# Extrema Chokes



## Two Dogs (Nov 1, 2006)

I just bought an extrema a while back and the guy at Scheels said I couldn't shoot steel through Imp cyl and Imp mod I think it was. 
My question is why? I finally "upgraded" from my 870 and it was never an issue.


----------



## Jungda99 (Nov 17, 2006)

I have never heard of this. I own an extrema and shoot steel in it all the time.

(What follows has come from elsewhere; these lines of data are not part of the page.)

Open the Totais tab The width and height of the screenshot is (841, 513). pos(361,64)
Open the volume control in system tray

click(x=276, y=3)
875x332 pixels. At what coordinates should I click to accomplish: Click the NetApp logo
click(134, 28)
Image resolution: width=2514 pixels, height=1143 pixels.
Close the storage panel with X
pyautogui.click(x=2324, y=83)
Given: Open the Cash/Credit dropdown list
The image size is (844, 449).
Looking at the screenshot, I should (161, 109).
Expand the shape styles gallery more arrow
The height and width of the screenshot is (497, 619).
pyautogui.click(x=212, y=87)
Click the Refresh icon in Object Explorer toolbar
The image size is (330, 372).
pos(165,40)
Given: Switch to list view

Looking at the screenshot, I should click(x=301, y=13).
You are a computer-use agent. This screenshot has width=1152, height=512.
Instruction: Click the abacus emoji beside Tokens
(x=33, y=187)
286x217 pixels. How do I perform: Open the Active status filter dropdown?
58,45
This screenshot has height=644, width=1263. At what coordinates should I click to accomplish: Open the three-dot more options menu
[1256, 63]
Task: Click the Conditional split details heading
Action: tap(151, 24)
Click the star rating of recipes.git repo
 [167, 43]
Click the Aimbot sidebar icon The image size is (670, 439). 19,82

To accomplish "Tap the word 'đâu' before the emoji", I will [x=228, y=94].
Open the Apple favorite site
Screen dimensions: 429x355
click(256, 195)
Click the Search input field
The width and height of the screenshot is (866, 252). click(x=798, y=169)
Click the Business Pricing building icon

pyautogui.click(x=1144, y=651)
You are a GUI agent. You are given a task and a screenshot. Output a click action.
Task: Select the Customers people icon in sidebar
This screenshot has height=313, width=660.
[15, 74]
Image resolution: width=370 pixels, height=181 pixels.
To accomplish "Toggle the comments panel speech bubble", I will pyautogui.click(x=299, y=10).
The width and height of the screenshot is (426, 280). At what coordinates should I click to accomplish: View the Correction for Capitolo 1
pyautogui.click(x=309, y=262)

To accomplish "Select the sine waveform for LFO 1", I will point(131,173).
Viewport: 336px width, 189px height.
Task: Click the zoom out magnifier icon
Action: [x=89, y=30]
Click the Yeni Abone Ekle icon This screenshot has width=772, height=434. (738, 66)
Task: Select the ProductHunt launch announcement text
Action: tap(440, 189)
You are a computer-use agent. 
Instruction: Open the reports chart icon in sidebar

If I am not mistaken almost all new shotguns are now designed for steel.


----------



## Two Dogs (Nov 1, 2006)

Thanks, that is what I thought too. I guess it didn't even occure to me what he said 'till I got half way home, otherwise I would have asked him to explain.


----------



## Labs_4_Life (Jun 22, 2006)

My Xtrema manual does not recommend using full or improved modified chokes with steel shot. Using modified, improved cylinder, or cylinder chokes with steel isn't a problem.


----------



## BIRDSHOOTER (Jul 18, 2005)

Actually all of the Optima plus choke tubes are steel shot safe. There is a laser ingraved "SP" on the choke tube itself which signifies "Steel proof". I have used the IM with steel without problems using BB's and smaller. But have found the gun patterns better with modified. Full is all but useless with steel shot and normally patterns worse than all the rest.


----------